■ Exercises ■
1/ Answer these questions from the report on antidepressant use and ovarian cancer risk:
(a) How many published studies did the meta-analysis include?
(b) What pooled odds ratio, with its 95% CI, was found for tricyclics?
(c) At which hospital does Yun-Long Huo work?
2/ Render this sentence from the report on antidepressant use and ovarian cancer risk in Spanish: "The results were published in the British Journal of Clinical Pharmacology."
3/ Extend the report on antidepressant use and ovarian cancer risk with a further paragraph that picks up after its final sentence.

A meta-analysis incorporating tens of thousands of individuals found no association between the use of antidepressants and the risk of epithelial ovarian cancer.
A meta-analysis incorporating tens of thousands of individuals found no association between the use of antidepressants and the risk of epithelial ovarian cancer (EOC).
“The concerns raised by a number of simulated epidemiologic investigations have questioned the possible association between antidepressant use and various types of cancer, including EOC,” wrote study authors led by Yun-Long Huo, MD, of the Shengjing Hospital of China Medical University in Shenyang. Epidemiological evidence has been inconsistent, and other recent analyses have had conflicting findings as well. The new meta-analysis aimed to reconcile some of those earlier reports and determine any potential risk of EOC associated with antidepressant use.
The analysis included a total of 8 published studies, incorporating 7,878 cases of EOC and 73,913 controls. All were published between 1984 and 2017 and used a case-control design, and were conducted in North America, Europe, and Asia. The results were published in the British Journal of Clinical Pharmacology.
The pooled odds ratio (OR) for ever antidepressant use and EOC risk was 1.10 (95% CI, 0.91–1.32). The same was true specifically for selective serotonin reuptake inhibitors, with an OR of 1.04 (95% CI, 0.80–1.35), and for tricyclics, with an OR of 1.01 (95% CI, 0.79–1.30). When the studies that were most heterogeneous were sequentially excluded, the OR further approached 1.00.

■ Supplied material ■
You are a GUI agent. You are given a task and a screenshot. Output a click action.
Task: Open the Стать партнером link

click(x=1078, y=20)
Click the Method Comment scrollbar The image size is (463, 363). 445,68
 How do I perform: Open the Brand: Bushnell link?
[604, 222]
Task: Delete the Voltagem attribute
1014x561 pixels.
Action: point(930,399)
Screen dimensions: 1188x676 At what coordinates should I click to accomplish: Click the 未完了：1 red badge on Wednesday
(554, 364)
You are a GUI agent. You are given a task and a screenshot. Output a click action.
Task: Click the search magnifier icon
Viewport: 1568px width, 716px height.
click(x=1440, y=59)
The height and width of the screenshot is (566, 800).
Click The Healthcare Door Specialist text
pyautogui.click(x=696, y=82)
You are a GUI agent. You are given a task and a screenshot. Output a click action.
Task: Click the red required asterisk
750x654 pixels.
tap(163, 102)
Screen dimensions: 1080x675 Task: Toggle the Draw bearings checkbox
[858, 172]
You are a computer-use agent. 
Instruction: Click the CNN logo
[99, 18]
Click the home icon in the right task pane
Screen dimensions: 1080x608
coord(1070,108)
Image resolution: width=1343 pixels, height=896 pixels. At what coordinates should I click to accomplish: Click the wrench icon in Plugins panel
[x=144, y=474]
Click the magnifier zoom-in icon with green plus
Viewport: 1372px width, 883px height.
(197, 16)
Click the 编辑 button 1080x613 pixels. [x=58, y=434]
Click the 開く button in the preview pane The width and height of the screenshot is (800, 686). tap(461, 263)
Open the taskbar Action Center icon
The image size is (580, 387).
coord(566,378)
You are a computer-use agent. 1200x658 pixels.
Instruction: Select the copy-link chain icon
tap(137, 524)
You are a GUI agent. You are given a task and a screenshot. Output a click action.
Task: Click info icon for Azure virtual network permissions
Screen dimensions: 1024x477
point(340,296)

■ Expected responses ■
1/
(a) 8 published studies.
(b) An OR of 1.01 (95% CI, 0.79–1.30).
(c) The Shengjing Hospital of China Medical University in Shenyang.

2/ Los resultados se publicaron en el British Journal of Clinical Pharmacology.

3/
Six of the studies, including 7,165 cases and 71,644 controls, allowed for risk estimates, with the longest duration of antidepressant use compared with never-use. The pooled OR for EOC in these studies was 0.89 (95% CI, 0.66–1.19), with low heterogeneity among the studies. Another analysis of the intensity of antidepressant use and EOC risk again found no significant association.
The authors noted that the analysis is limited by the case-control nature of the included studies, though no recent prospective studies have evaluated the issue. Also, they could not rule out the possibility that depression itself could influence the risk of EOC rather than the use of antidepressants. “Considering that severely depressed patients are more likely to be treated with antidepressants, they might just be a surrogate marker for the depression-related incidence of EOC,” they wrote.
It was also not possible to adjust for all potential confounders, such as nulliparity and infertility, which could be associated with both EOC and antidepressant use.
Still, they wrote that “the results of the present updated meta-analysis involving the largest sample size to date…showed no association between antidepressant use and the risk of EOC.”